Considering only lines that hold the word "green", report how many there are in the listing below, as a single number.

* DATASET EXCERPTS *
- Opening Delimiter -

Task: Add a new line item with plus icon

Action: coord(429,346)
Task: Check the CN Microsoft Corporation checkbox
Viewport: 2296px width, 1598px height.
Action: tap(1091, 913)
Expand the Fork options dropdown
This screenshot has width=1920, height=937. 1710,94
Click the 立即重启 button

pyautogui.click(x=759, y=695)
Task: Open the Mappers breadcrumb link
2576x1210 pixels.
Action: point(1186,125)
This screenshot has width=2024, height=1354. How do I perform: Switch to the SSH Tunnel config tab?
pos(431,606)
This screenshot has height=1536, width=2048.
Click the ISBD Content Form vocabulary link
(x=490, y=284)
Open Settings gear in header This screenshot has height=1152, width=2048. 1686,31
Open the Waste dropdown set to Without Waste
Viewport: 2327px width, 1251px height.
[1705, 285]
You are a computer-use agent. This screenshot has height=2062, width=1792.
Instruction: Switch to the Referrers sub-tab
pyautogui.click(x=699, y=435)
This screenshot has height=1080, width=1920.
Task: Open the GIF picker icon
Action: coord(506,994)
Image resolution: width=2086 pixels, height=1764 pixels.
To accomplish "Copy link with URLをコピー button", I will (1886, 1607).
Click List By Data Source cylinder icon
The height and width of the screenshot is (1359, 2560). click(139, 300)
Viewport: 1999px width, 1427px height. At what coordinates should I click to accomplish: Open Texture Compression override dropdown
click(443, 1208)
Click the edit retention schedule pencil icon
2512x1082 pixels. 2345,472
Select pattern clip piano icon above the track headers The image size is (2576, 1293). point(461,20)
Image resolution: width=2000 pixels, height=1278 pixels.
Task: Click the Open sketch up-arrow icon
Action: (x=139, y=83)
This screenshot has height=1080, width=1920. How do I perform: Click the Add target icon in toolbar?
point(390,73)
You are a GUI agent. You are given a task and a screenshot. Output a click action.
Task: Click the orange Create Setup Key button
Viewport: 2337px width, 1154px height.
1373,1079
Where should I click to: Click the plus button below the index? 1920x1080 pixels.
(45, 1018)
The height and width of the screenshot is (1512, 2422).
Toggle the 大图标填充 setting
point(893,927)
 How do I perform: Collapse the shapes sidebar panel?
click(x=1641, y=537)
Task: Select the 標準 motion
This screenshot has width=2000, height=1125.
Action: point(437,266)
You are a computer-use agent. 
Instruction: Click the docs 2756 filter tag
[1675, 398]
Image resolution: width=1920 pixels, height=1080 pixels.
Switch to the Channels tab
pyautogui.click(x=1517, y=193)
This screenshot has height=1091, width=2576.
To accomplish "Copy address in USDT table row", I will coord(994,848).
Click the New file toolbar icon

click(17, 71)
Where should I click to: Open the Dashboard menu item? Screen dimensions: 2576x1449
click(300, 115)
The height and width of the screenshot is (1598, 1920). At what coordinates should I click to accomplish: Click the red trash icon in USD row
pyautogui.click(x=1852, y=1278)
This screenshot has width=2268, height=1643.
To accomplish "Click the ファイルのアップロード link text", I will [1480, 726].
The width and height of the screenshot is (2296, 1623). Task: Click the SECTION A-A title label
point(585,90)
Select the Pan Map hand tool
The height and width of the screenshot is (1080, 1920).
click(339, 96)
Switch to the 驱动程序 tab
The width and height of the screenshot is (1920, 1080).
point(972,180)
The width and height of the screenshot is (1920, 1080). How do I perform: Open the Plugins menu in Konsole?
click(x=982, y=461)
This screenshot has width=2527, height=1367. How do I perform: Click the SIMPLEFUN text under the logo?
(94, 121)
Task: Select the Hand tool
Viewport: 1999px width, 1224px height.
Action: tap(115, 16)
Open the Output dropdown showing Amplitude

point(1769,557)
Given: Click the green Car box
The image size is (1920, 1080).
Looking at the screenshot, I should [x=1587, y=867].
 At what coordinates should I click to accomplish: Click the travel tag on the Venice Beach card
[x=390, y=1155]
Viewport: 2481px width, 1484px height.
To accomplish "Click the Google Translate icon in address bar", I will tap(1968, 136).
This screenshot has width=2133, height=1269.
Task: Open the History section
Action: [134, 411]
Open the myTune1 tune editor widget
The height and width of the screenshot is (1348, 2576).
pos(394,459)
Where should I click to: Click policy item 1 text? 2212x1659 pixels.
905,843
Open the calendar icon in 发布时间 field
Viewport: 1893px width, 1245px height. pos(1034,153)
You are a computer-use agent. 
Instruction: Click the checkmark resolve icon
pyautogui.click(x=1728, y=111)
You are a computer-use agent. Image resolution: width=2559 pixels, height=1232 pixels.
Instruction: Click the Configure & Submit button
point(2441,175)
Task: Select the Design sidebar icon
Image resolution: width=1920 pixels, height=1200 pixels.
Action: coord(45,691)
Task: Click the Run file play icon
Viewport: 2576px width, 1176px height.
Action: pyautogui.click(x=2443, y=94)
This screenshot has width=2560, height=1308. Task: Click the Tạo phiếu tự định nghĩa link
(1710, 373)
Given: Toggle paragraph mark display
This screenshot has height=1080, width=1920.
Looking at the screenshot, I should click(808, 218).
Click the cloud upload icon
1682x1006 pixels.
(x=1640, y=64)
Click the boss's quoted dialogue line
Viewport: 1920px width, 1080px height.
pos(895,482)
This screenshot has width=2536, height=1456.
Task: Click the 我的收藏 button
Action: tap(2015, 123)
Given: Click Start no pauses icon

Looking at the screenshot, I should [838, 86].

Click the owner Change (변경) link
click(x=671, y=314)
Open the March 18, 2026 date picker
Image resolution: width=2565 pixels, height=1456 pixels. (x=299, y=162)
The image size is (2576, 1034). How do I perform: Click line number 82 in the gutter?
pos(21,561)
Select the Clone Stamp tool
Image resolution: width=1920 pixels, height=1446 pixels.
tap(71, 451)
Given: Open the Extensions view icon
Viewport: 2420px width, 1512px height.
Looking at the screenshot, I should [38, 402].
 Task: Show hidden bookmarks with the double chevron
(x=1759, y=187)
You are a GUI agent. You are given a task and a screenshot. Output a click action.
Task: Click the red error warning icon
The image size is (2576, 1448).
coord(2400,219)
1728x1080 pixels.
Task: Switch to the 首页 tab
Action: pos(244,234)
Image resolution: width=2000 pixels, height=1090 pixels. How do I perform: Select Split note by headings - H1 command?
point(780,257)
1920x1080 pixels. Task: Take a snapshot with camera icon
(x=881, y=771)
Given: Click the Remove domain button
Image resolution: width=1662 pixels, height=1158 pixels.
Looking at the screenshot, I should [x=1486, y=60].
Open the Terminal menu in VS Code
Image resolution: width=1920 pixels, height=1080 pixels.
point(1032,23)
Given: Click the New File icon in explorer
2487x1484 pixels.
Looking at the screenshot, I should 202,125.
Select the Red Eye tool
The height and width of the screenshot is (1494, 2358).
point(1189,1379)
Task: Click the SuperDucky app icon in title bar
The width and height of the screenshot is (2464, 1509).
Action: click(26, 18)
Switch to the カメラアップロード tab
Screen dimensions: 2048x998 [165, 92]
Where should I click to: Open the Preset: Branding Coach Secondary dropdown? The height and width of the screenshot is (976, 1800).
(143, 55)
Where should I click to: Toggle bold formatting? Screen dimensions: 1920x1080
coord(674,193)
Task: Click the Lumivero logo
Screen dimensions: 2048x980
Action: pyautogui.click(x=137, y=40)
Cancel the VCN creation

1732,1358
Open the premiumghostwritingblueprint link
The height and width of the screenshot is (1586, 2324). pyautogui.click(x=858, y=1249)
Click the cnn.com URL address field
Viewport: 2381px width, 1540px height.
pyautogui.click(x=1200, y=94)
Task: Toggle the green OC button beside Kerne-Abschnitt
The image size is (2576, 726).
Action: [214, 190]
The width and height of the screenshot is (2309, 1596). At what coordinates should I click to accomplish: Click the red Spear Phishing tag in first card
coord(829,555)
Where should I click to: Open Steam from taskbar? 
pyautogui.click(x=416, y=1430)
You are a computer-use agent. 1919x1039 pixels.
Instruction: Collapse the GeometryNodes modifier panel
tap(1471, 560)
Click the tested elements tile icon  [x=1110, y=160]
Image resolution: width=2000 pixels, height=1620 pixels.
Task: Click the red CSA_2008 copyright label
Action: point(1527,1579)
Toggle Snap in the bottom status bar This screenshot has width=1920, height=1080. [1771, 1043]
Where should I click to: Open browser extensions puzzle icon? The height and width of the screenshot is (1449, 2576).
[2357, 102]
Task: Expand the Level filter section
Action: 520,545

- Closing Delimiter -

* ANSWER SPACE *
2